Texto fornecido
====
Os rumos do jornalismo e dos jornais
4 de dezembro de
2018
“O jornalismo e os jornais enfrentam a
tormenta com medidas que, pouco a pouco, vão desvendado resposta sobre como
superar as contradições e conflitos que constrangem e atingem as mais diversas
profissões e atividades”. Portal Comunique-se publica
artigo do professor Marcel J. Cheida
As grandes e
profundas transformações vividas nas últimas três décadas, com a acelerada
expansão das tecnologias da informação, afetam toda a sociedade, em todo o
planeta. O mundo da comunicação social virou de ponta cabeça. As novas gerações
digitais trafegam na construção de um universo centrado na conectividade, na
produção e consumo de informações rápidas, breves e superficiais, geralmente.
====
Dados fornecidos
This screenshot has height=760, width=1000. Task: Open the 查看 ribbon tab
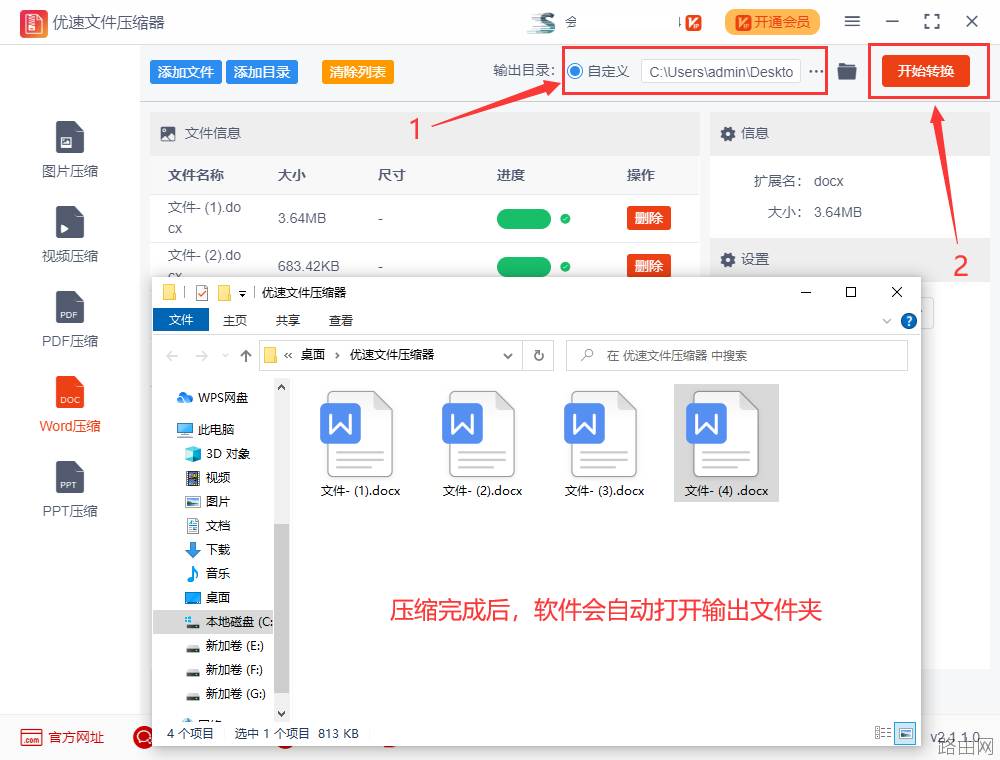click(341, 321)
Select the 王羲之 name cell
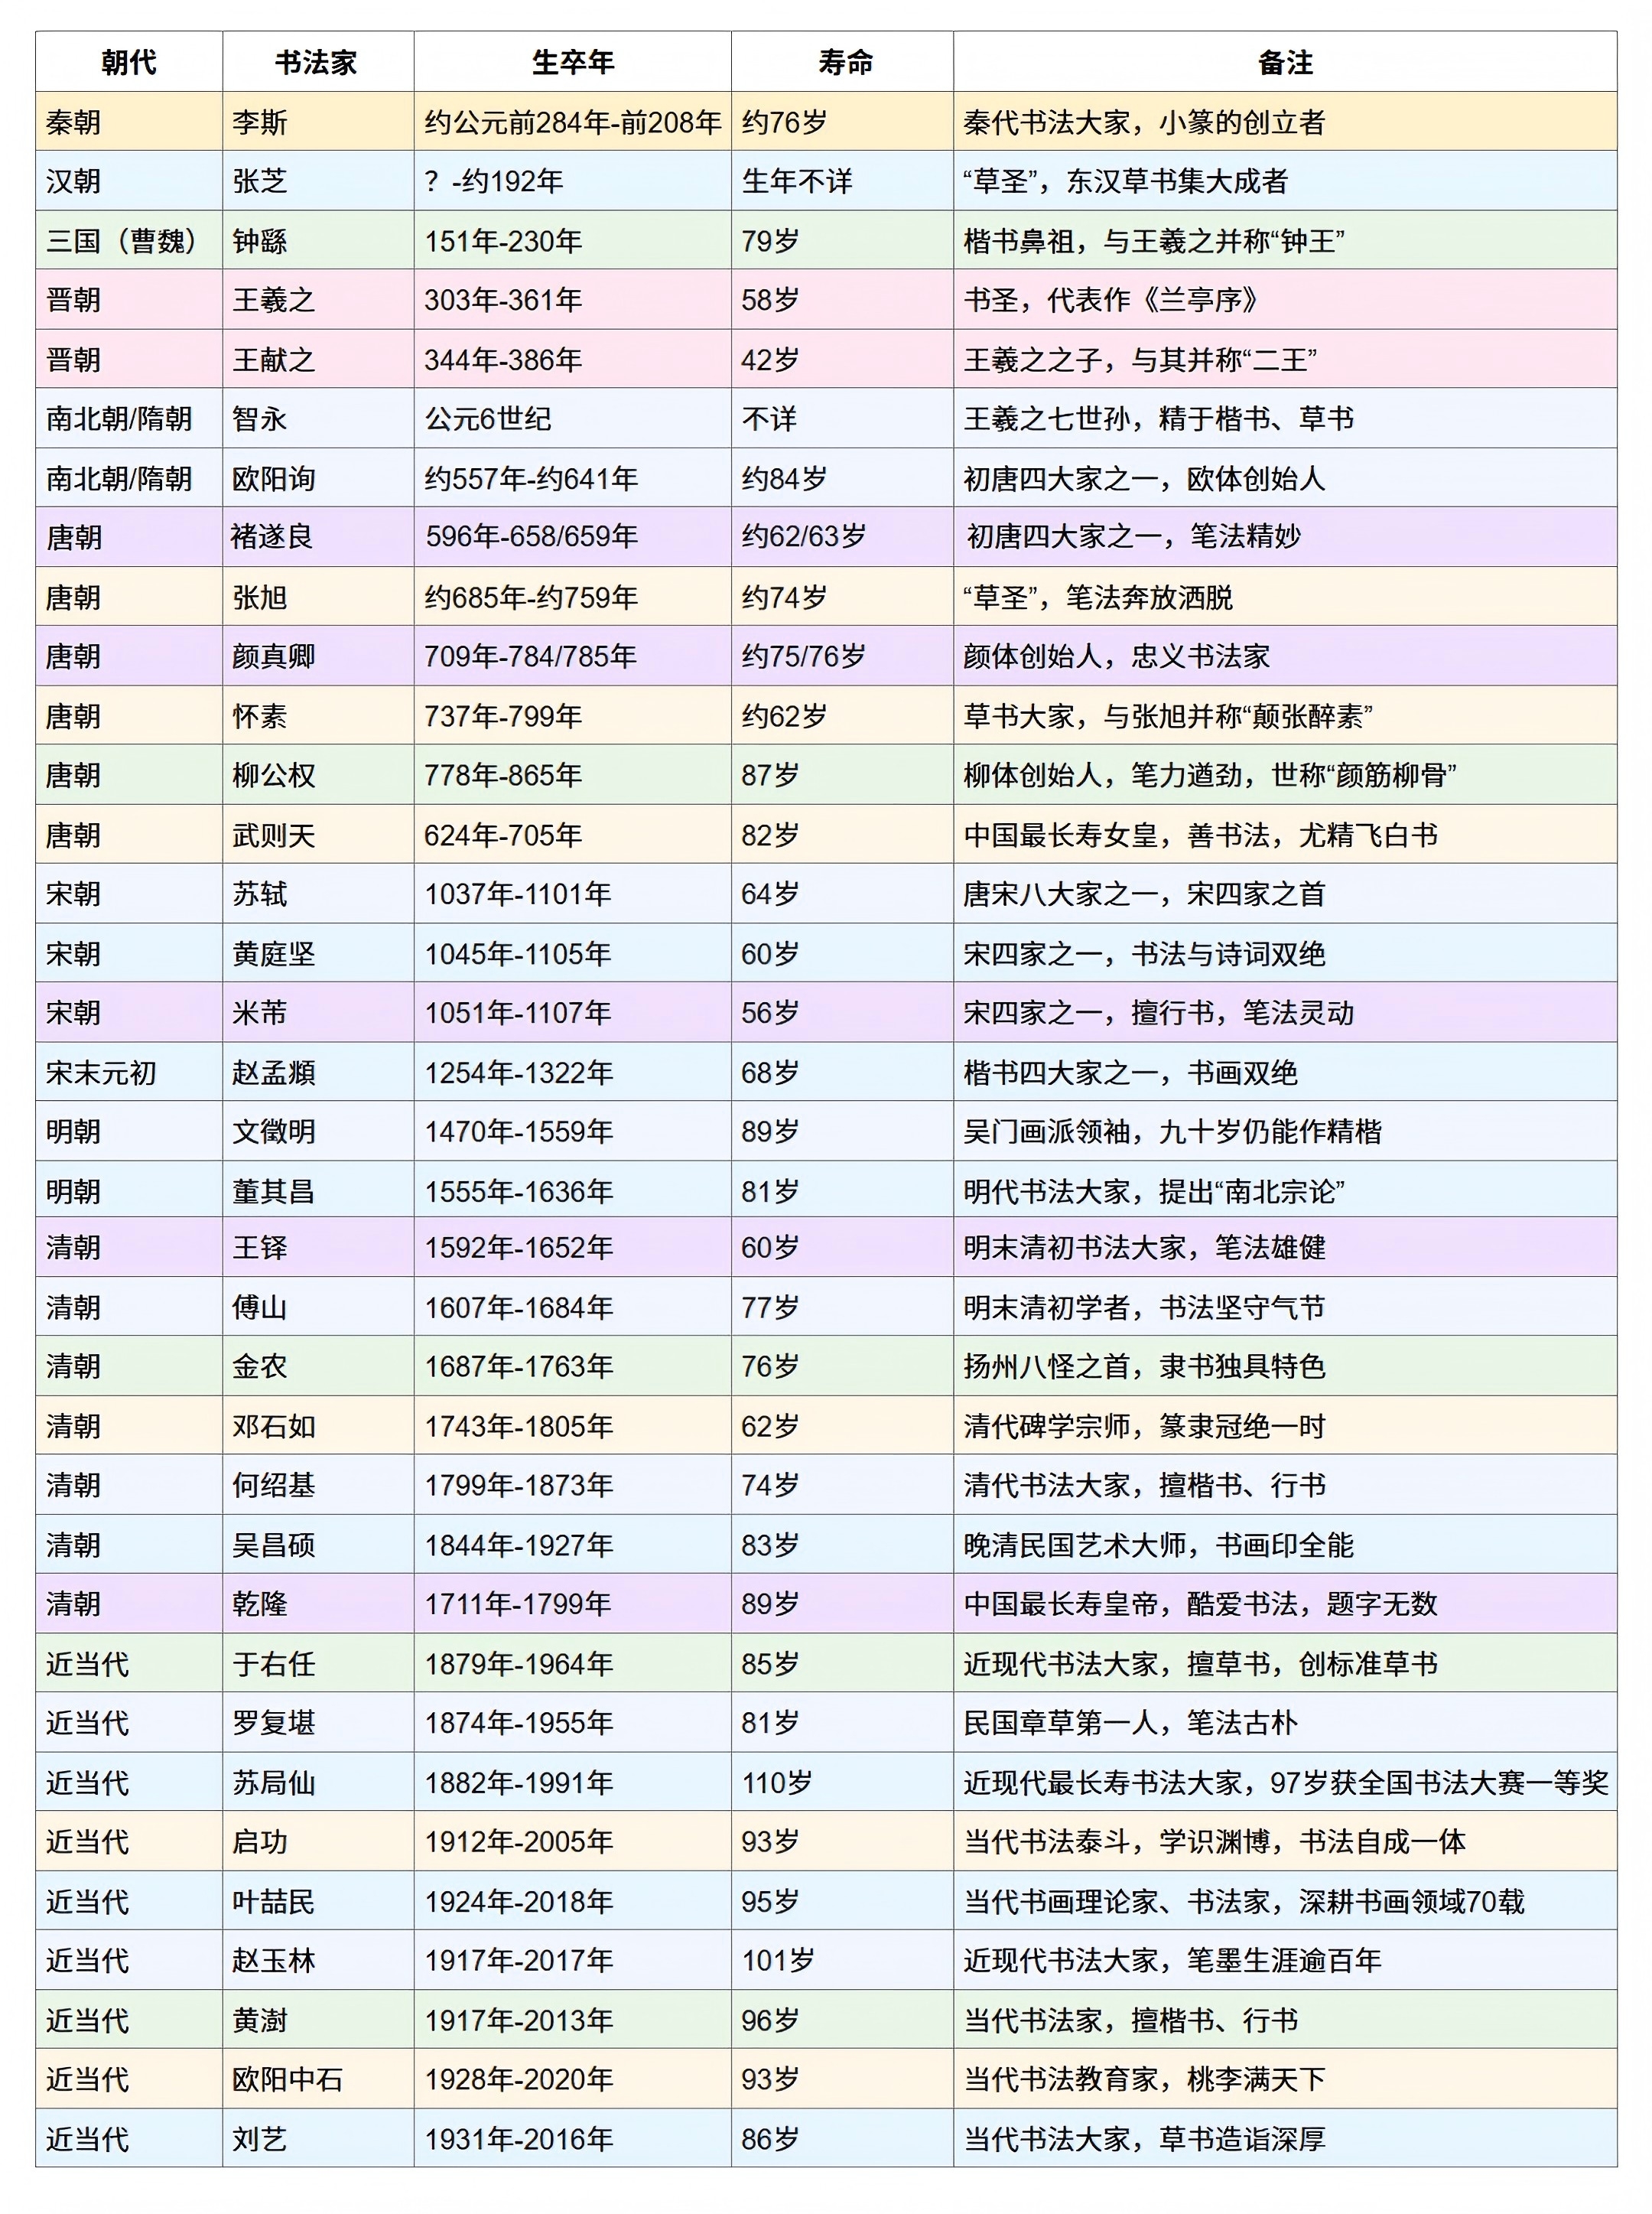1652x2214 pixels. (x=274, y=300)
====
A fazer
a) As afirmações abaixo estão de acordo com o texto sobre os rumos do jornalismo? (i) O artigo é do professor Marcel J. Cheida. (ii) As transformações descritas ocorreram nas últimas duas décadas. (iii) As novas gerações digitais se voltam para a produção e o consumo de informações rápidas, breves e superficiais. Responda sim ou não a cada uma, citando as palavras do texto que decidem.
b) Escreva a continuação do texto sobre os rumos do jornalismo e dos jornais, começando logo após a última frase apresentada.

Exercícios resolvidos
a)
(i) Sim: "artigo do professor Marcel J. Cheida".
(ii) Não: "nas últimas três décadas".
(iii) Sim: "na produção e consumo de informações rápidas, breves e superficiais, geralmente".

b)
A palavra crise tem
sido constante empregada para qualificar tais mudanças que chegam a ser
radicais. E ela afeta todas as formas de comunicação, tanto a interpessoal, que
virou refém dos celulares, como a social, moldada pelas redes sociais, sites e
blogs.
Nesse universo, o
jornalismo e os jornais enfrentam a tormenta com medidas que, pouco a pouco,
vão desvendado resposta sobre como superar as contradições e conflitos que
constrangem e atingem as mais diversas profissões e atividades. Contudo, a
resiliência sobre as mudanças tecnológicas é inerente à capacidade humana em
inventar, criar e se adaptar para tirar o máximo que pode daquilo que domina.
“A palavra crise
tem sido constante empregada para qualificar tais mudanças que chegam a ser
radicais”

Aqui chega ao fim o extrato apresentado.